The two firms meet near the Millennium Dome the next day for a final violent battle. Matt and Bovver show up to fight for the GSE, but Shannon turns up with Ben and is subsequently attacked in her car by Tommy's right-hand man, only for Matt and Bovver to save her. Pete notices that Tommy is approaching the car and in order to allow Matt and Shannon to escape, distracts Tommy by goading him, saying to him that Tommy is to blame for his son's death by having failed to protect him. This eventually enrages Tommy, who angrily tackles Pete to the ground and violently beats him to death out of rage in front of both the GSE and NGO while Matt and Shannon escape. Witnessing this, the two firms stop fighting as they gather around Pete's bloodied and battered corpse in shock while Bovver, who had observed Tommy killing Pete, grieves over his dead friend.
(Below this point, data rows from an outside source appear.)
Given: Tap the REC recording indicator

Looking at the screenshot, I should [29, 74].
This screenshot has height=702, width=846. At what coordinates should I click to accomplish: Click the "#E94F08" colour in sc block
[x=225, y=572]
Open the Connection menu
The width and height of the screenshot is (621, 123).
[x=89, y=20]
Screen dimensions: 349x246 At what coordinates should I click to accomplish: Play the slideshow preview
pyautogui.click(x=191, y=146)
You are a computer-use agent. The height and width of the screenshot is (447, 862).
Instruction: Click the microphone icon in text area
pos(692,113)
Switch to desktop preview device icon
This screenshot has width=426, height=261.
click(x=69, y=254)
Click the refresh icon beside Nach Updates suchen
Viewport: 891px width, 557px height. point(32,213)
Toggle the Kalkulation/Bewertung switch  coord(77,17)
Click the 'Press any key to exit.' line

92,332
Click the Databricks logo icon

Matt returns home to the United States and confronts the now wealthy and successful Jeremy in a restaurant, who is snorting cocaine. Jeremy admits to being the cocaine stash's owner and, as he is about to leave, Matt pulls out a tape recorder. Horrified that Matt has declared his confession as a "ticket back to Harvard", an enraged Jeremy lunges at him, but Matt fends Jeremy off with ease. Victorious, Matt walks down the street outside the restaurant, he sings "I'm Forever Blowing Bubbles", the anthem of the GSE and their associated club, West Ham United.

==Cast==
- Elijah Wood as Matthew 'Matt' Buckner, nicknamed "The Yank": a 20-year-old American everyman, studying journalism at Harvard University. His mother has died, and his sister lives in London with her husband. He does not see his father very often, because he is away working most of the time.
- Charlie Hunnam as Peter 'Pete' Dunham: a primary school teacher of history and physical education who runs West Ham's firm the Green Street Elite, and is Steve's younger brother.
- Leo Gregory as Bovver: a member of the GSE and Pete's right-hand man.
- Claire Forlani as Shannon Dunham (née Buckner): Matt's older sister, married to Steve and mother of Ben.
- Marc Warren as Steven 'Steve' Dunham, nicknamed "The Major": a successful businessman and founder of the GSE who led the firm in 1990s before retiring, now living with his wife Shannon and son Ben.
- Ross McCall as Dave Bjorno: a commercial airline pilot and member of the GSE.
- Rafe Spall as Swill: a member of the GSE.
- Kieran Bew as Ike: a member of the GSE
- Geoff Bell as Tommy Hatcher: leader of Millwall's firm the NGO.
- James Allison and Oliver Allison as Benjamin "Ben" Dunham: son of Shannon and Steve, and Matt's nephew.
- Terence Jay as Jeremy Van Holden: a cocaine addict and dealer, son of a senator, currently studying at Harvard University.
- Joel Beckett as Terry: a retired GSE member who runs the Bridgett Abbey pub on Walsh Road, and Steve's former right-hand man.
- Henry Goodman as Carl Buckner: a world renowned journalist who is Matt and Shannon's father, Steve's father-in-law and Ben's grandfather.

==Cultural context==
The name of the firm in the film, the Green Street Elite, refers to Green Street in the London Borough of Newham, where West Ham's old home stadium, Upton Park was located. West Ham is supported by one of Britain's notorious hooligan firms: the Inter City Firm (ICF).

==Critical reception==
On review aggregator website Rotten Tomatoes, Green Street has an approval rating of 45% based on 64 reviews, with an average of 5.5/10. The website's critics consensus reads, "When it comes to the subculture of soccer thugs, Green Street Hooligans lacks sufficient insight, and instead comes off as a Fight Club knock-off." On Metacritic, the film has a score of 55 out of 100 based on 22 reviews, indicating "mixed or average" reviews.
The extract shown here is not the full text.